The Birth of Patriotism is a 1917 American silent war drama film directed by E. Magnus Ingleton and starring Irene Hunt, Ann Forrest, and Leo Pierson. Based on a story by I.A.R. Wylie, it is set in England during the First World War.

== Plot summary ==
Carelessness on the part of Johnny Roberts and the growing drudgery of married life causes an estrangement between Johnny and his wife Mary. The final break comes when Johnny, sick with a fever, returns home to be accused of drunkenness by Mary. Johnny leaves his wife to seek solace in Anne, the innkeeper's daughter, and the two live happily together until the outbreak of the war. When England is threatened, Johnny enlists and is sent to the front.
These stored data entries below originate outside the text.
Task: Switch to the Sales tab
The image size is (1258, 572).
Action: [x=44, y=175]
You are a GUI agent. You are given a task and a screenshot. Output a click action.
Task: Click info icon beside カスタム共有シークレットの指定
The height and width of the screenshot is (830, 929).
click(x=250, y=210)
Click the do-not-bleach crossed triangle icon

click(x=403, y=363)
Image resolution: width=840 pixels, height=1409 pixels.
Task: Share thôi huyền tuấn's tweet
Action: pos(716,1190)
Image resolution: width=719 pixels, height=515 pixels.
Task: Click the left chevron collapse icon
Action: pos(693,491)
In the meantime, Mary, with her little baby, seeks Anne out to ask for some of her husband's money to take care of the child. A mutual understanding springs up between the two women and upon Johnny's arrival home, the self-sacrificing Anne disappears and Johnny returns to his wife and child.

==Cast==
- Irene Hunt as Anne
- Ann Forrest as Mary
- Leo Pierson as Johnny Roberts
- Ernest Shields as Sam Peters
- Frank Caffray as Ike
- Lydia Yeamans Titus as Sallie Hawkins
- J. Edwin Brown as Gus Hawkins

==Bibliography==
- Leslie Midkiff DeBauche. Reel Patriotism: The Movies and World War I. Univ of Wisconsin Press, 1997.